[EXERCÍCIO PROPOSTO 1]:
Extraia da listagem, sem nenhuma alteração, as linhas que começam na que contém "This screenshot has height=656, width=1483." e seguem até a que contém "[x=1065, y=132]", com as duas incluídas.

[TEXTO FORNECIDO]:

Por Lincoln Secco - Blog da Boitempo
Faz 110 anos que o livro Que Fazer de
Lenin foi publicado. O seu conteúdo foi dissecado por estudantes e
estudiosos, militares e militantes, teóricos e organizadores. Mas pouco
se deu atenção à sua estrutura interna. Seria preciso elencar as
edições, as tiragens e traduções para termos uma ideia exata da sua
influência.
A obra de
Lenin foi publicada fora da Rússia em março de 1902, pela Editorial
Dietz de Stuttgart. O livro surgiu no momento em que as diferenças no
interior do Partido Operário Social Democrata Russo se ampliavam. Elas
levariam à cisão de 1903 que geraria as duas alas do partido:
bolcheviques e mencheviques. Logo, a obra tem caráter polêmico e
dialógico.
Com
prefácio, cinco capítulos relativamente breves, conclusão e um anexo,
Lenin inicia pelo conceito de liberdade de crítica. Ele é direto e usa
Marx e Engels como fontes de autoridade. Também ataca a ideia de
espontaneidade das massas e mostra como a consciência revolucionária
deve ser elaborada no partido pelos operários não enquanto operários,
mas enquanto teóricos do socialismo. Em famoso trecho de Que Fazer Lenin
disse: “Os operários, já dissemos, não podiam ter ainda a consciência
social-democrata. Esta só podia chegar até eles a partir de fora. A
história de todos os países atesta que, pelas próprias forças, a classe
operária não pode chegar senão à consciência sindical, isto é, à
convicção de que é preciso unir-se em sindicatos, conduzir a luta contra
os patrões, exigir do governo essas ou aquelas leis necessárias aos
operários etc”.

[EXERCÍCIO PROPOSTO 2]:
Copie na íntegra o texto acima sobre o livro Que Fazer, de Lenin.

[DADOS EXTRAÍDOS]:
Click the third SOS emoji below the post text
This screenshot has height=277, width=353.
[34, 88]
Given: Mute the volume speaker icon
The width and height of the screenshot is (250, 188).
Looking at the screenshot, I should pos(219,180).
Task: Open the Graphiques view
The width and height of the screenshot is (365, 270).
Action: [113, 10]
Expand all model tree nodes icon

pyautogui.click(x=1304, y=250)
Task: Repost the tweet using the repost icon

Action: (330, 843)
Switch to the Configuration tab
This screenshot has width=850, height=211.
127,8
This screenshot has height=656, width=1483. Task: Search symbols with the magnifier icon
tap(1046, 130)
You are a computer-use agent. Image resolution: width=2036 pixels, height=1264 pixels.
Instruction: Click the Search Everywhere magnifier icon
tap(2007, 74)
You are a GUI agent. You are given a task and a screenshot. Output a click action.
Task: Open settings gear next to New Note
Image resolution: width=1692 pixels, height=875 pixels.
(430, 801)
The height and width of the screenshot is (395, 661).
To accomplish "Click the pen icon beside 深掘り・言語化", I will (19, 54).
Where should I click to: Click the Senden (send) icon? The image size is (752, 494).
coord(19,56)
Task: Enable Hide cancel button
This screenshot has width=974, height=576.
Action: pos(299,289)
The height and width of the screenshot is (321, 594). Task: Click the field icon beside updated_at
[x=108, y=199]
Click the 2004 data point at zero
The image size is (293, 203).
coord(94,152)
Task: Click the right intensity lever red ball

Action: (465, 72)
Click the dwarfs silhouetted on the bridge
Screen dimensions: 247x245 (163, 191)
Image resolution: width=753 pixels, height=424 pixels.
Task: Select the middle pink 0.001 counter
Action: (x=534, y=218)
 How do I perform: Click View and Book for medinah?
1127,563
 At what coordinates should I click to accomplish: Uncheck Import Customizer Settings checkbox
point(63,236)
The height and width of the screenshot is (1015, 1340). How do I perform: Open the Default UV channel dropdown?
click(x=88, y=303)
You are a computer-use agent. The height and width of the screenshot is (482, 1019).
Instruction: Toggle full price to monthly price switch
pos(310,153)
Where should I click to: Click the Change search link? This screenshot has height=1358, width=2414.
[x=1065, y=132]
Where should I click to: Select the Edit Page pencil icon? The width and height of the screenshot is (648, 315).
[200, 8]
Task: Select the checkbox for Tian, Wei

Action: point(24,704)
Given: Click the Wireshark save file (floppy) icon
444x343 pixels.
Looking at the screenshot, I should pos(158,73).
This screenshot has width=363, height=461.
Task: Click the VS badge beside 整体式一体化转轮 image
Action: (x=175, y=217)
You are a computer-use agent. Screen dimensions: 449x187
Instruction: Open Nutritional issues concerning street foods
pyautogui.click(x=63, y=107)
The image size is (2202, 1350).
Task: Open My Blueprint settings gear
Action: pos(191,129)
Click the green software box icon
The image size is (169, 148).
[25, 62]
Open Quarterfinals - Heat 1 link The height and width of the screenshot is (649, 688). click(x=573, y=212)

[RESULTADO 1]:
This screenshot has height=656, width=1483. Task: Search symbols with the magnifier icon
tap(1046, 130)
You are a computer-use agent. Image resolution: width=2036 pixels, height=1264 pixels.
Instruction: Click the Search Everywhere magnifier icon
tap(2007, 74)
You are a GUI agent. You are given a task and a screenshot. Output a click action.
Task: Open settings gear next to New Note
Image resolution: width=1692 pixels, height=875 pixels.
(430, 801)
The height and width of the screenshot is (395, 661).
To accomplish "Click the pen icon beside 深掘り・言語化", I will (19, 54).
Where should I click to: Click the Senden (send) icon? The image size is (752, 494).
coord(19,56)
Task: Enable Hide cancel button
This screenshot has width=974, height=576.
Action: pos(299,289)
The height and width of the screenshot is (321, 594). Task: Click the field icon beside updated_at
[x=108, y=199]
Click the 2004 data point at zero
The image size is (293, 203).
coord(94,152)
Task: Click the right intensity lever red ball

Action: (465, 72)
Click the dwarfs silhouetted on the bridge
Screen dimensions: 247x245 (163, 191)
Image resolution: width=753 pixels, height=424 pixels.
Task: Select the middle pink 0.001 counter
Action: (x=534, y=218)
 How do I perform: Click View and Book for medinah?
1127,563
 At what coordinates should I click to accomplish: Uncheck Import Customizer Settings checkbox
point(63,236)
The height and width of the screenshot is (1015, 1340). How do I perform: Open the Default UV channel dropdown?
click(x=88, y=303)
You are a computer-use agent. The height and width of the screenshot is (482, 1019).
Instruction: Toggle full price to monthly price switch
pos(310,153)
Where should I click to: Click the Change search link? This screenshot has height=1358, width=2414.
[x=1065, y=132]

[RESULTADO 2]:
Por Lincoln Secco - Blog da Boitempo
Faz 110 anos que o livro Que Fazer de
Lenin foi publicado. O seu conteúdo foi dissecado por estudantes e
estudiosos, militares e militantes, teóricos e organizadores. Mas pouco
se deu atenção à sua estrutura interna. Seria preciso elencar as
edições, as tiragens e traduções para termos uma ideia exata da sua
influência.
A obra de
Lenin foi publicada fora da Rússia em março de 1902, pela Editorial
Dietz de Stuttgart. O livro surgiu no momento em que as diferenças no
interior do Partido Operário Social Democrata Russo se ampliavam. Elas
levariam à cisão de 1903 que geraria as duas alas do partido:
bolcheviques e mencheviques. Logo, a obra tem caráter polêmico e
dialógico.
Com
prefácio, cinco capítulos relativamente breves, conclusão e um anexo,
Lenin inicia pelo conceito de liberdade de crítica. Ele é direto e usa
Marx e Engels como fontes de autoridade. Também ataca a ideia de
espontaneidade das massas e mostra como a consciência revolucionária
deve ser elaborada no partido pelos operários não enquanto operários,
mas enquanto teóricos do socialismo. Em famoso trecho de Que Fazer Lenin
disse: “Os operários, já dissemos, não podiam ter ainda a consciência
social-democrata. Esta só podia chegar até eles a partir de fora. A
história de todos os países atesta que, pelas próprias forças, a classe
operária não pode chegar senão à consciência sindical, isto é, à
convicção de que é preciso unir-se em sindicatos, conduzir a luta contra
os patrões, exigir do governo essas ou aquelas leis necessárias aos
operários etc”.